» **Exercise details**: Nothing but the lines from the one with "किशोरों के प्रारंभिक" down to the one with "Cookie information (88, 2558)" should be returned, exactly and with both ends included, from the material below.

*** Record excerpts ***

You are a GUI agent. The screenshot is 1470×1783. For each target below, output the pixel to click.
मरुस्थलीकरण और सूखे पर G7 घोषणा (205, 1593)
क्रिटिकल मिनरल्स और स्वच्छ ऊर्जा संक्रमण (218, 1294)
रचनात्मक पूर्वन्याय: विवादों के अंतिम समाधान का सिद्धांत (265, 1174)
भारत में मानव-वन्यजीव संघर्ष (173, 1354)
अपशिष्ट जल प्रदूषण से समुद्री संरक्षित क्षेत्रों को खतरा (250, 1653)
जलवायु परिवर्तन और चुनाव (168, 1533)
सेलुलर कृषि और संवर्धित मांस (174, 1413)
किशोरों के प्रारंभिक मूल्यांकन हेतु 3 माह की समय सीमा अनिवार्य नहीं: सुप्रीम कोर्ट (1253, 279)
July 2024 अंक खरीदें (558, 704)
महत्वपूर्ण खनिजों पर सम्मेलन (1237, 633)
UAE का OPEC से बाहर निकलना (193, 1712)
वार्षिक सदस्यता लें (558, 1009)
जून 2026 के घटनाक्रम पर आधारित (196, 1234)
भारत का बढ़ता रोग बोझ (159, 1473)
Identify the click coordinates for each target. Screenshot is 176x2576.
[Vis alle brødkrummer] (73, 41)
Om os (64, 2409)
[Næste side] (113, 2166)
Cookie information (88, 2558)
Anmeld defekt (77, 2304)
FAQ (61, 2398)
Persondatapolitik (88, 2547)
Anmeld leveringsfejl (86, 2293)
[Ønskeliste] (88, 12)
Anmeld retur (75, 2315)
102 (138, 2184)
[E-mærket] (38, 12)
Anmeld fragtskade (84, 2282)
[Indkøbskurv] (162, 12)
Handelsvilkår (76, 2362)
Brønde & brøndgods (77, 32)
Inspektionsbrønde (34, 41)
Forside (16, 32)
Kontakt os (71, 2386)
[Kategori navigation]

*** End of Record excerpts ***

» **Expected output**:
किशोरों के प्रारंभिक मूल्यांकन हेतु 3 माह की समय सीमा अनिवार्य नहीं: सुप्रीम कोर्ट (1253, 279)
July 2024 अंक खरीदें (558, 704)
महत्वपूर्ण खनिजों पर सम्मेलन (1237, 633)
UAE का OPEC से बाहर निकलना (193, 1712)
वार्षिक सदस्यता लें (558, 1009)
जून 2026 के घटनाक्रम पर आधारित (196, 1234)
भारत का बढ़ता रोग बोझ (159, 1473)
Identify the click coordinates for each target. Screenshot is 176x2576.
[Vis alle brødkrummer] (73, 41)
Om os (64, 2409)
[Næste side] (113, 2166)
Cookie information (88, 2558)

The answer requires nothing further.